#### DOCUMENT EXCERPT
— BEGIN —
The Board, acting upon the recommendation of the Special Committee, has unanimously (a) determined that the Merger Agreement and the transactions contemplated thereby, including the Merger, are advisable, fair to, and in the best interests of, all holders of Company Common Stock (the “Company Stockholders”), including the Unaffiliated Stockholders, (b) approved and declared advisable the Merger Agreement and the transactions contemplated thereby, including the Merger, (c) approved and declared advisable the execution and delivery by the Company of the Merger Agreement, the performance by the Company of the covenants and agreements contained therein and the consummation of the transactions contemplated thereby, including the Merger, upon the terms and subject to the conditions contained therein, (d) directed that the adoption of the Merger Agreement be submitted to the Company Stockholders for their adoption by written consent in lieu of a meeting, and (e) recommended that the Company Stockholders adopt the Merger Agreement in accordance with the General Corporation Law of the State of Delaware (“Delaware Law”).
— END —
#### GOALS
1 – Translate this sentence from the merger excerpt into Spanish: "The Board, acting upon the recommendation of the Special Committee, has unanimously (a) determined that the Merger Agreement and the transactions contemplated thereby, including the Merger, are advisable, fair to, and in the best interests of, all holders of Company Common Stock (the “Company Stockholders”), including the Unaffiliated Stockholders, (b) approved and declared advisable the Merger Agreement and the transactions contemplated thereby, including the Merger, (c) approved and declared advisable the execution and delivery by the Company of the Merger Agreement, the performance by the Company of the covenants and agreements contained therein and the consummation of the transactions contemplated thereby, including the Merger, upon the terms and subject to the conditions contained therein, (d) directed that the adoption of the Merger Agreement be submitted to the Company Stockholders for their adoption by written consent in lieu of a meeting, and (e) recommended that the Company Stockholders adopt the Merger Agreement in accordance with the General Corporation Law of the State of Delaware (“Delaware Law”)."
2 – Carry the merger excerpt forward by writing the passage that would follow its final sentence.

#### INFORMATION PROVIDED
— BEGIN —
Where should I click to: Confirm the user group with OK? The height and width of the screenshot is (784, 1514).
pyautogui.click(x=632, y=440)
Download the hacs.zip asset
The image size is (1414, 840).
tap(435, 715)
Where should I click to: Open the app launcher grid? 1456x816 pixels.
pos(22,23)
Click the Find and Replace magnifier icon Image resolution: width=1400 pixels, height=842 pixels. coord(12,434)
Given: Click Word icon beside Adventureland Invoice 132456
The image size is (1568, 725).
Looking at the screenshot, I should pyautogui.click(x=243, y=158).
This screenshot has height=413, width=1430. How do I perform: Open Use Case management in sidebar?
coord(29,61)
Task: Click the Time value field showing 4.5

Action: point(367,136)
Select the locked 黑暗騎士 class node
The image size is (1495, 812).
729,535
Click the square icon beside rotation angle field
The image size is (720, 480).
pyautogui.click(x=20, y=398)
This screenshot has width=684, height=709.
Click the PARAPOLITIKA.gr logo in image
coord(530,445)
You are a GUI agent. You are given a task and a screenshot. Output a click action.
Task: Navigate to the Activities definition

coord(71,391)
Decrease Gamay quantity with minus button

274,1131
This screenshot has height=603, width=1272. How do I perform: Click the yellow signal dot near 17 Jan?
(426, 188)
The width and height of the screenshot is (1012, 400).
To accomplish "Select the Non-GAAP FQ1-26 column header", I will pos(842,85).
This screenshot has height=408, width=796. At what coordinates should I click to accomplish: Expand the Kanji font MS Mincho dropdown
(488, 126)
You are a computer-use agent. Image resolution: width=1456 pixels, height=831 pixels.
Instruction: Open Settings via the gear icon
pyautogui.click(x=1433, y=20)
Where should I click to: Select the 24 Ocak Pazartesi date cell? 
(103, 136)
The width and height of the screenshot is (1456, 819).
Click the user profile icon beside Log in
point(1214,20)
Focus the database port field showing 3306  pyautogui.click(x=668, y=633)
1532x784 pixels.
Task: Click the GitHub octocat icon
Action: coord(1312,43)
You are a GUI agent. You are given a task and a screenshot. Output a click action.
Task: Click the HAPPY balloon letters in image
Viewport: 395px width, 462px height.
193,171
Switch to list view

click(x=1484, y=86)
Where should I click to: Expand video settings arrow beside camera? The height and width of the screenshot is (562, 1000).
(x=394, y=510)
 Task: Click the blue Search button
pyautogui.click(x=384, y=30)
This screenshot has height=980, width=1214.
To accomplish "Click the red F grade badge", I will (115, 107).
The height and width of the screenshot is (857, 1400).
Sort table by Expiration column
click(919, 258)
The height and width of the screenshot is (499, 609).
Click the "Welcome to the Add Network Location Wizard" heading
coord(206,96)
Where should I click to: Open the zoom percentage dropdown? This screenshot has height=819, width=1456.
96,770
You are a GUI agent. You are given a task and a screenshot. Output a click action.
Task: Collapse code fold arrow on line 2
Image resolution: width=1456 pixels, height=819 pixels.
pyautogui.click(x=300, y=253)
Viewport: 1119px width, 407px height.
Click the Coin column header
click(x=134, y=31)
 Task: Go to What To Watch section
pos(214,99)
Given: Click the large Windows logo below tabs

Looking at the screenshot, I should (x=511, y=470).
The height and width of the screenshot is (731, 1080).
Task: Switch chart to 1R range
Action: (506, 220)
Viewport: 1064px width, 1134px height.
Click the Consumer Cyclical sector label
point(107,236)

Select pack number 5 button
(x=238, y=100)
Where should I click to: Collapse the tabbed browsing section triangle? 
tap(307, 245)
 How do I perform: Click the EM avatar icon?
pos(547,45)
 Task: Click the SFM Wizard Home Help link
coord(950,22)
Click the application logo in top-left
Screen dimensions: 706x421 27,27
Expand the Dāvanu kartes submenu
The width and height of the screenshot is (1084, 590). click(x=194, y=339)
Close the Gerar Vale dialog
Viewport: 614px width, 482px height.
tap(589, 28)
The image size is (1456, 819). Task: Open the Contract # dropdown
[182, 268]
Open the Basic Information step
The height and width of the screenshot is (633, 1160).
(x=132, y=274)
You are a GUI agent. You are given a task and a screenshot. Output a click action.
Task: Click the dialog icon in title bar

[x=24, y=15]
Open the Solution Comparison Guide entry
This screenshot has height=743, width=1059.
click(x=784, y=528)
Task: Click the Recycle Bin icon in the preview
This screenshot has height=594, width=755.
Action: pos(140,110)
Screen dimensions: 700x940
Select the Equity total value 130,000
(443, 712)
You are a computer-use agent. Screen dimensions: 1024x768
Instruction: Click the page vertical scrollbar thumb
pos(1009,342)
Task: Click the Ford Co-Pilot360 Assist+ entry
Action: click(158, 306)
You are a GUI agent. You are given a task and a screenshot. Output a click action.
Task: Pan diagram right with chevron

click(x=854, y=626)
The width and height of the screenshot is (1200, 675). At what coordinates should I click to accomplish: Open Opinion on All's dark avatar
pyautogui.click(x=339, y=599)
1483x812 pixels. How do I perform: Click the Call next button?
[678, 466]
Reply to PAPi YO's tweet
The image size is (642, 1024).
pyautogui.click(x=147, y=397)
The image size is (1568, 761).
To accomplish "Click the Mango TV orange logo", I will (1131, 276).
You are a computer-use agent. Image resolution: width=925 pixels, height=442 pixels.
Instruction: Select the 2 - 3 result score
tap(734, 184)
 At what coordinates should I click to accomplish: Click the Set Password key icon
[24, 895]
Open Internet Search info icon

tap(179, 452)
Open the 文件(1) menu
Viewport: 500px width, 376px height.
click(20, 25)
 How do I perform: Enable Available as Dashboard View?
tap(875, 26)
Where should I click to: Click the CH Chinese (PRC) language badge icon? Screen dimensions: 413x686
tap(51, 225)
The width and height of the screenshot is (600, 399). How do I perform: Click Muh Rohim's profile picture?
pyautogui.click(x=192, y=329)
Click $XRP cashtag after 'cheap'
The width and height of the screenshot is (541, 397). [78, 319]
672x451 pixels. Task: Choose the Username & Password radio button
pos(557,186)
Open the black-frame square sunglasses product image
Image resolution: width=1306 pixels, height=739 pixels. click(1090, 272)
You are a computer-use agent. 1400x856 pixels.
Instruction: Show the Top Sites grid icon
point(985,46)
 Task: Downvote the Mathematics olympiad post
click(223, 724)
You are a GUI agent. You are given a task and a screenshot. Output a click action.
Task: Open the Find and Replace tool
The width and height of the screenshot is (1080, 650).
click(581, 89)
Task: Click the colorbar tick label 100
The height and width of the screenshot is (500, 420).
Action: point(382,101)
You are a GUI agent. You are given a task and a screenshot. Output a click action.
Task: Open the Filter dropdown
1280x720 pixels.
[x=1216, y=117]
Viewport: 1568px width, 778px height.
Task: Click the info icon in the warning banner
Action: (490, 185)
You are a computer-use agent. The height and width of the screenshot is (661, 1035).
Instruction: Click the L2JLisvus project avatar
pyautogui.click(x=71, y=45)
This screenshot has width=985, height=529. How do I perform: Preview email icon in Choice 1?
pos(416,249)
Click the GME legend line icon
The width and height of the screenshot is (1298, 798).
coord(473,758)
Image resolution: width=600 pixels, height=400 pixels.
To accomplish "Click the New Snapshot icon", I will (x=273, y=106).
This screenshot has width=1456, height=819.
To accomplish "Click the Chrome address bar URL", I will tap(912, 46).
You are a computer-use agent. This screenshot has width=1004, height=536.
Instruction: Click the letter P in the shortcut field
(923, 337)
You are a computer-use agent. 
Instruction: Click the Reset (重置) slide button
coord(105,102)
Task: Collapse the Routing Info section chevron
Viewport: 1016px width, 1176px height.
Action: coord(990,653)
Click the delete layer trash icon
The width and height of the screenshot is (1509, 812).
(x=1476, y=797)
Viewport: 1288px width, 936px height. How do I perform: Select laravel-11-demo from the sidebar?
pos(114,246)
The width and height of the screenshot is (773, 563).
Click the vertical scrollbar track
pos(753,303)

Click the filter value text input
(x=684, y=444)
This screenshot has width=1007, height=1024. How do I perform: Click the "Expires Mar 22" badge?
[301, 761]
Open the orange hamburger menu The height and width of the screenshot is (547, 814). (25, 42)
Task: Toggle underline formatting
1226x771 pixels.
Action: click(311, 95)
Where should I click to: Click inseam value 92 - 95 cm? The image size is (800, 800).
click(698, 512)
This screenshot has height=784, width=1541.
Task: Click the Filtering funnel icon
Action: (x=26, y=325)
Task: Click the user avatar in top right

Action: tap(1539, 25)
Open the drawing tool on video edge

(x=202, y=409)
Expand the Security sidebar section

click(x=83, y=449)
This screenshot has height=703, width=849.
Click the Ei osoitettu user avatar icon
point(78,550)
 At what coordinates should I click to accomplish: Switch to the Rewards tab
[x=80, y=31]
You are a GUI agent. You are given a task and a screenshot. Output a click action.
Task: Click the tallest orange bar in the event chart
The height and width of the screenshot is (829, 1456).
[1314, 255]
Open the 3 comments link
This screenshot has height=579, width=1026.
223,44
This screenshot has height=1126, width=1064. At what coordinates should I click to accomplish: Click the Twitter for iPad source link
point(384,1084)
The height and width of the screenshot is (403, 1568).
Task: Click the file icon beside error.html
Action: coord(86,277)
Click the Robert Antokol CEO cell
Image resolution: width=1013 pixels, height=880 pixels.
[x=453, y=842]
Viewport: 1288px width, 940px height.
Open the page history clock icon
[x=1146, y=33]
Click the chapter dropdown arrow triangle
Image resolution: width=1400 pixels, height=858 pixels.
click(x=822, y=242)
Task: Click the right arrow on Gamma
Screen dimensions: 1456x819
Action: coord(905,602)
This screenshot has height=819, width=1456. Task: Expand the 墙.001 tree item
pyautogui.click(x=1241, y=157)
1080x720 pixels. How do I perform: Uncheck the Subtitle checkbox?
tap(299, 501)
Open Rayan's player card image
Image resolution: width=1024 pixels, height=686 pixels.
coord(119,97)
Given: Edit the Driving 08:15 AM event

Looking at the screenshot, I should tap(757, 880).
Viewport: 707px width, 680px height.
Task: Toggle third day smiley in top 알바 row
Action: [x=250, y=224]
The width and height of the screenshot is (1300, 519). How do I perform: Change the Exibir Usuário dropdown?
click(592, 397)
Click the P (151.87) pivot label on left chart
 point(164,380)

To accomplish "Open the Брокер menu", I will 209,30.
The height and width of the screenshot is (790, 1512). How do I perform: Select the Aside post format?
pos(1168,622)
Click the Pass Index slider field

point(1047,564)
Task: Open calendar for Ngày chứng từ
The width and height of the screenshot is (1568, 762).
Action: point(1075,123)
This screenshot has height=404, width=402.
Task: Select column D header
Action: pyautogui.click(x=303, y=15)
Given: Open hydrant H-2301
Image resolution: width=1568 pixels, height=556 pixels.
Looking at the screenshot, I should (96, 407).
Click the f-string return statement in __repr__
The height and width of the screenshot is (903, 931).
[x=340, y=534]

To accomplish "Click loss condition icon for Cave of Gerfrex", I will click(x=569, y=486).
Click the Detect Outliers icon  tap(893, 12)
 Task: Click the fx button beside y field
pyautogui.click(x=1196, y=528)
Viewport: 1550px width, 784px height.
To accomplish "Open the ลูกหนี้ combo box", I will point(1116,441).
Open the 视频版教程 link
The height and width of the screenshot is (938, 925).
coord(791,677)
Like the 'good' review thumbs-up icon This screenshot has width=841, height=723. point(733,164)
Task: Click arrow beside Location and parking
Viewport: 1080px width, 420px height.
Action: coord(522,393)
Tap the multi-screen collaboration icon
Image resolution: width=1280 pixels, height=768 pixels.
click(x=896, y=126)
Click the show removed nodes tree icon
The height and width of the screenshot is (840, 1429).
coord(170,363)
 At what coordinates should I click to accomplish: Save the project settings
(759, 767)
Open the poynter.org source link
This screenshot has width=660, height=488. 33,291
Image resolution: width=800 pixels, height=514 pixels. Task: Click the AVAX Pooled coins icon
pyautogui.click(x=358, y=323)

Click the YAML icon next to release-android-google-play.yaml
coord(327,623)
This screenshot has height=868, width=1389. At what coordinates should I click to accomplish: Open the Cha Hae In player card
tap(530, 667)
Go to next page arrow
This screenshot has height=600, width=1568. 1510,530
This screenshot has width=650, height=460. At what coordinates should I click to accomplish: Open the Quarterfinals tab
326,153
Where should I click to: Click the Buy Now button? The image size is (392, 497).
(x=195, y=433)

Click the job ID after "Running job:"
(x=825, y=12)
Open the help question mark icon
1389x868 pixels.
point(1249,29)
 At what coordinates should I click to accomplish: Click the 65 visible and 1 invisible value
— END —
#### SOLVED TASKS
1 – El Consejo, a recomendación del Comité Especial, ha por unanimidad (a) determinado que el Acuerdo de Fusión y las operaciones contempladas en el mismo, incluida la Fusión, son aconsejables, justos y en el mejor interés de todos los titulares de Acciones Ordinarias de la Compañía (los “Accionistas de la Compañía”), incluidos los Accionistas No Afiliados, (b) aprobado y declarado aconsejables el Acuerdo de Fusión y las operaciones contempladas en el mismo, incluida la Fusión, (c) aprobado y declarado aconsejables la firma y entrega por parte de la Compañía del Acuerdo de Fusión, el cumplimiento por parte de la Compañía de los compromisos y acuerdos contenidos en él y la consumación de las operaciones contempladas en el mismo, incluida la Fusión, en los términos y con sujeción a las condiciones establecidas en él, (d) dispuesto que la adopción del Acuerdo de Fusión se someta a los Accionistas de la Compañía para su adopción mediante consentimiento por escrito en lugar de una junta, y (e) recomendado que los Accionistas de la Compañía adopten el Acuerdo de Fusión de conformidad con la Ley General de Sociedades del Estado de Delaware (la “Ley de Delaware”).

2 –
 

Following the execution of the Merger Agreement, on August 5, 2024, the Significant Company Stockholder, which holds approximately 61.2% of the issued and outstanding shares of Company Common Stock, executed a stockholder written consent approving and adopting the Merger Agreement and the transactions contemplated thereby. No further approval of the stockholders of the Company is required to approve and adopt the Merger Agreement and the transactions contemplated thereby.

 

If the Merger is consummated, the shares of Company Common Stock will be delisted from Nasdaq and deregistered under the Securities Exchange Act of 1934, as amended (the “Exchange Act”).

 

Merger Consideration

 

Pursuant to the Merger Agreement, at the effective time of the Merger (the “Effective Time”), each share of Company Common Stock that is issued and outstanding as of immediately prior to the Effective Time (other than such shares (a) owned directly or indirectly by Parent or Merger Sub or (b) held by Company Stockholders who have neither voted in favor of the Merger nor consented thereto in writing and who have properly and validly exercised (and not withdrawn) their statutory right of appraisal in respect of such shares in accordance with Delaware Law) will be cancelled and extinguished and automatically converted into the right to receive cash in an amount equal to $4.40, without interest thereon (the “Per Share Price”), less any applicable tax withholdings.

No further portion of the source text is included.